Provided entries ->
+===+

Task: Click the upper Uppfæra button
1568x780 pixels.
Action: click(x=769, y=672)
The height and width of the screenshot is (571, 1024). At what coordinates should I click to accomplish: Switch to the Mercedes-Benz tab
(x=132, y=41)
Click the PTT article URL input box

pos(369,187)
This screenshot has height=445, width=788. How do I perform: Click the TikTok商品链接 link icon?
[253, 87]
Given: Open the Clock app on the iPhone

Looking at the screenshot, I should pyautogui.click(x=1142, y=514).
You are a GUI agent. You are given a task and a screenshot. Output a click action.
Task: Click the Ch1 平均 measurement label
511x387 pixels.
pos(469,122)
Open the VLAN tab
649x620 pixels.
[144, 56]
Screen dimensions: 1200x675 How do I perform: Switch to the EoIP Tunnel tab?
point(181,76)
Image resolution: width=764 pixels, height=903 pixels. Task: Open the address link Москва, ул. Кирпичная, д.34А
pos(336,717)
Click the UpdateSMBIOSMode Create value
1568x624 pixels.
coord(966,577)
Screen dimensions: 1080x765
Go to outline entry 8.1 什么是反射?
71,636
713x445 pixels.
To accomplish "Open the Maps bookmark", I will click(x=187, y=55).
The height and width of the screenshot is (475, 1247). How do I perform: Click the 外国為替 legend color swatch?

+===+

Exercise details -> Beginning with the line that contains "The height and width of the screenshot is (571, 1024).", retype every remaining line of the listing exactly, ending with the last one.

Written response ->
The height and width of the screenshot is (571, 1024). At what coordinates should I click to accomplish: Switch to the Mercedes-Benz tab
(x=132, y=41)
Click the PTT article URL input box

pos(369,187)
This screenshot has height=445, width=788. How do I perform: Click the TikTok商品链接 link icon?
[253, 87]
Given: Open the Clock app on the iPhone

Looking at the screenshot, I should pyautogui.click(x=1142, y=514).
You are a GUI agent. You are given a task and a screenshot. Output a click action.
Task: Click the Ch1 平均 measurement label
511x387 pixels.
pos(469,122)
Open the VLAN tab
649x620 pixels.
[144, 56]
Screen dimensions: 1200x675 How do I perform: Switch to the EoIP Tunnel tab?
point(181,76)
Image resolution: width=764 pixels, height=903 pixels. Task: Open the address link Москва, ул. Кирпичная, д.34А
pos(336,717)
Click the UpdateSMBIOSMode Create value
1568x624 pixels.
coord(966,577)
Screen dimensions: 1080x765
Go to outline entry 8.1 什么是反射?
71,636
713x445 pixels.
To accomplish "Open the Maps bookmark", I will click(x=187, y=55).
The height and width of the screenshot is (475, 1247). How do I perform: Click the 外国為替 legend color swatch?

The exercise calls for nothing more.